"Why am I still single" is on the mind of every single, unmarried woman in her 20s. I ask myself the same question every single day. I'm not perfect, but if my parents consistent insistence that I am a good catch means anything, how could I not be married by now? (And no, they don't have to just say that because they are my parents.) As I look at my single friends, I question their singledom as well. Why are all of these beautiful, smart and sweet women still single? While browsing through my favorite girly online blog yesterday I came across an article entitled, "Why I'm still single". I was slightly insulted by the articles insistence that the large influx of single women is a direct result of women gaining more independence and becoming less reliant on men. Us, women, have become so picky that we easily and often cast aside a guy due to one simple deviation in the image we have constructed in our minds of the perfect man. I'm well aware that the independent, picky woman they were describing is me in a nutshell. Why don't I have the right to be career driven and selective about the men I want to be in a relationship with? Why was the notion that men are equally as picky about their mates not addressed? We live in a society where we want it all. Women want a man who is attractive, funny and successful and men want a woman who is smart (but not overly driven), beautiful and sweet; everyone wants the perfect partner.
I've pretty much come to terms that I am going to be single for a while.

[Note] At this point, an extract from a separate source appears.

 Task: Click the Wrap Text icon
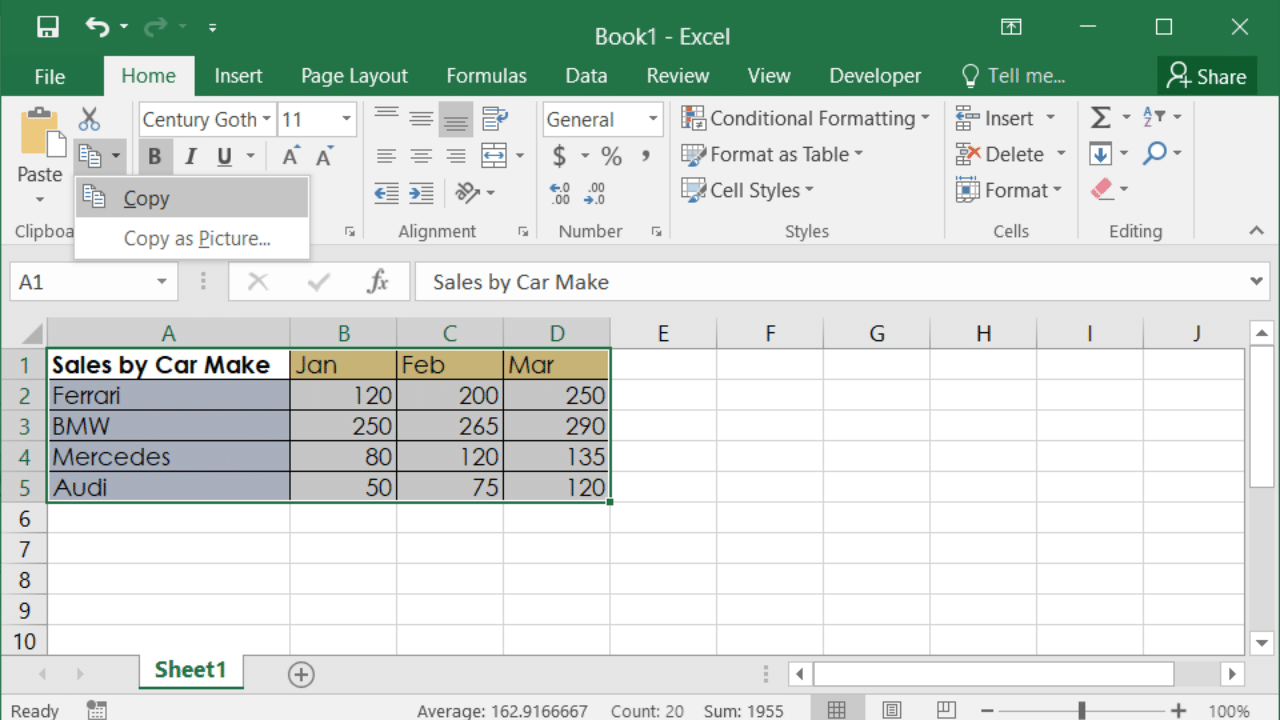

I just illuminate bitchiness (my friends blame it on my being taller than 80% of the people in this city; they believe people are intimidated by tall people.) I would not say that I am bitchy, just honest. I don't feel the need to go through life faking emotions and compatibility. I don't make an effort to humor men that hit on me when they should know from the start that they don't have a chance. I don't have the time or energy to engage in forced conversation that I know will not lead to anything. You have five minutes to wow and if it isn't happening by then, goodbye. Not bitchy, honest and straightforward.
From what I stated above, I have completely type casted myself into the stereotype derived by that article. I, too, from the attitude described, walk around with the notion that I deserve it all. That's the point I am trying to make. We have all become narcissistic. We walk around with the idea that we are better than others because we have more facebook friends, better job, a marriage, etc then our peers. And it is a direct result of that narcissus why there are so many singles out there. It is not because only women have become picky, but men have as well. The attractive men have determined that they are such a great catch that they have no need to seek out women because the women will come to them. Men who are seemingly normal have decided that because they are somewhat successful, they too deserve a perfect ten. It appears to me that everyone walks around with this attitude that because they have something, they deserve everything. The big question is who is going to back down. Both sexes are like rams butting heads, each trying to prove that they hold all of the cards in the dating world. It is a difficult, complex world 20 something's are dealing with. To those who have been lucky enough to find their ideal partner, congratulations. To the rest of us who are still wadding in the pool of singlehood, good luck. You and I are going to need it.

I've seen your profile cause a mutual friend asked me too. You are beautiful!! Don't settle for less than you deserve. My friend has told me a little about and just what I hear I would agree you are a great catch. Don't let these insecure guys bring you down, just means something better on the way for you.